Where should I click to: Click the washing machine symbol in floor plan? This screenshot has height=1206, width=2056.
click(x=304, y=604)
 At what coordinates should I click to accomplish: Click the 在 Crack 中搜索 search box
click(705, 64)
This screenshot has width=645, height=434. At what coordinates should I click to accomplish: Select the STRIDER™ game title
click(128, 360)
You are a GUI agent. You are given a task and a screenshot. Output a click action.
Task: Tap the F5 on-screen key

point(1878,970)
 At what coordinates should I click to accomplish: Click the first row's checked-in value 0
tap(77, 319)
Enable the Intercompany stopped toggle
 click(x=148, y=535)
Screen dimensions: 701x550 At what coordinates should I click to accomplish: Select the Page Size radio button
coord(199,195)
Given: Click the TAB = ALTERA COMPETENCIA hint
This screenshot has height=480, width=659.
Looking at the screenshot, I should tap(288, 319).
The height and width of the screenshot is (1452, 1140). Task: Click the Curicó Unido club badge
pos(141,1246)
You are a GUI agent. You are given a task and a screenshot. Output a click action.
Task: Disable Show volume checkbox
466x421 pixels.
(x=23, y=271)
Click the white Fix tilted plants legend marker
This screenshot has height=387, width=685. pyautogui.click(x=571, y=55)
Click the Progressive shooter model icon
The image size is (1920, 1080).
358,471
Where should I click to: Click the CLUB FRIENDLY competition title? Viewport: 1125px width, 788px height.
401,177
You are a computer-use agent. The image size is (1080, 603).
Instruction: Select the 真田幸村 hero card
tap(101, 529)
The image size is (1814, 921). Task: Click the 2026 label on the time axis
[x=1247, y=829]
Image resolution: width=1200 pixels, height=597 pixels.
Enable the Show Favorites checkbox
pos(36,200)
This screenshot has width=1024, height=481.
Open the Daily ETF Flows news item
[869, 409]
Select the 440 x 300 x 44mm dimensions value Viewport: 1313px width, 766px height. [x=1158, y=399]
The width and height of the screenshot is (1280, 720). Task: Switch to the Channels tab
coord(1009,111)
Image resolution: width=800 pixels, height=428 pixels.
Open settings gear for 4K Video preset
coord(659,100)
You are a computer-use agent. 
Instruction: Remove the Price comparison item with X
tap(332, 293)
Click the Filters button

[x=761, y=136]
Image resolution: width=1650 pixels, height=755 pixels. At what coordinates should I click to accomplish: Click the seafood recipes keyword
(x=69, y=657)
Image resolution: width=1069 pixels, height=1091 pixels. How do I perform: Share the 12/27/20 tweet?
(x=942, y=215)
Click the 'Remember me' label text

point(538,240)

# # #

Render every line of the rows above as a Markdown table with the columns Number and Line. Leave out blank lines.

• ANSWER TO THIS EXERCISE:
| Number | Line |
|---|---|
| 1 | Where should I click to: Click the washing machine symbol in floor plan? This screenshot has height=1206, width=2056. |
| 2 | click(x=304, y=604) |
| 3 |  At what coordinates should I click to accomplish: Click the 在 Crack 中搜索 search box |
| 4 | click(705, 64) |
| 5 | This screenshot has width=645, height=434. At what coordinates should I click to accomplish: Select the STRIDER™ game title |
| 6 | click(128, 360) |
| 7 | You are a GUI agent. You are given a task and a screenshot. Output a click action. |
| 8 | Task: Tap the F5 on-screen key |
| 9 | point(1878,970) |
| 10 |  At what coordinates should I click to accomplish: Click the first row's checked-in value 0 |
| 11 | tap(77, 319) |
| 12 | Enable the Intercompany stopped toggle |
| 13 |  click(x=148, y=535) |
| 14 | Screen dimensions: 701x550 At what coordinates should I click to accomplish: Select the Page Size radio button |
| 15 | coord(199,195) |
| 16 | Given: Click the TAB = ALTERA COMPETENCIA hint |
| 17 | This screenshot has height=480, width=659. |
| 18 | Looking at the screenshot, I should tap(288, 319). |
| 19 | The height and width of the screenshot is (1452, 1140). Task: Click the Curicó Unido club badge |
| 20 | pos(141,1246) |
| 21 | You are a GUI agent. You are given a task and a screenshot. Output a click action. |
| 22 | Task: Disable Show volume checkbox |
| 23 | 466x421 pixels. |
| 24 | (x=23, y=271) |
| 25 | Click the white Fix tilted plants legend marker |
| 26 | This screenshot has height=387, width=685. pyautogui.click(x=571, y=55) |
| 27 | Click the Progressive shooter model icon |
| 28 | The image size is (1920, 1080). |
| 29 | 358,471 |
| 30 | Where should I click to: Click the CLUB FRIENDLY competition title? Viewport: 1125px width, 788px height. |
| 31 | 401,177 |
| 32 | You are a computer-use agent. The image size is (1080, 603). |
| 33 | Instruction: Select the 真田幸村 hero card |
| 34 | tap(101, 529) |
| 35 | The image size is (1814, 921). Task: Click the 2026 label on the time axis |
| 36 | [x=1247, y=829] |
| 37 | Image resolution: width=1200 pixels, height=597 pixels. |
| 38 | Enable the Show Favorites checkbox |
| 39 | pos(36,200) |
| 40 | This screenshot has width=1024, height=481. |
| 41 | Open the Daily ETF Flows news item |
| 42 | [869, 409] |
| 43 | Select the 440 x 300 x 44mm dimensions value Viewport: 1313px width, 766px height. [x=1158, y=399] |
| 44 | The width and height of the screenshot is (1280, 720). Task: Switch to the Channels tab |
| 45 | coord(1009,111) |
| 46 | Image resolution: width=800 pixels, height=428 pixels. |
| 47 | Open settings gear for 4K Video preset |
| 48 | coord(659,100) |
| 49 | You are a computer-use agent.  |
| 50 | Instruction: Remove the Price comparison item with X |
| 51 | tap(332, 293) |
| 52 | Click the Filters button |
| 53 | [x=761, y=136] |
| 54 | Image resolution: width=1650 pixels, height=755 pixels. At what coordinates should I click to accomplish: Click the seafood recipes keyword |
| 55 | (x=69, y=657) |
| 56 | Image resolution: width=1069 pixels, height=1091 pixels. How do I perform: Share the 12/27/20 tweet? |
| 57 | (x=942, y=215) |
| 58 | Click the 'Remember me' label text |
| 59 | point(538,240) |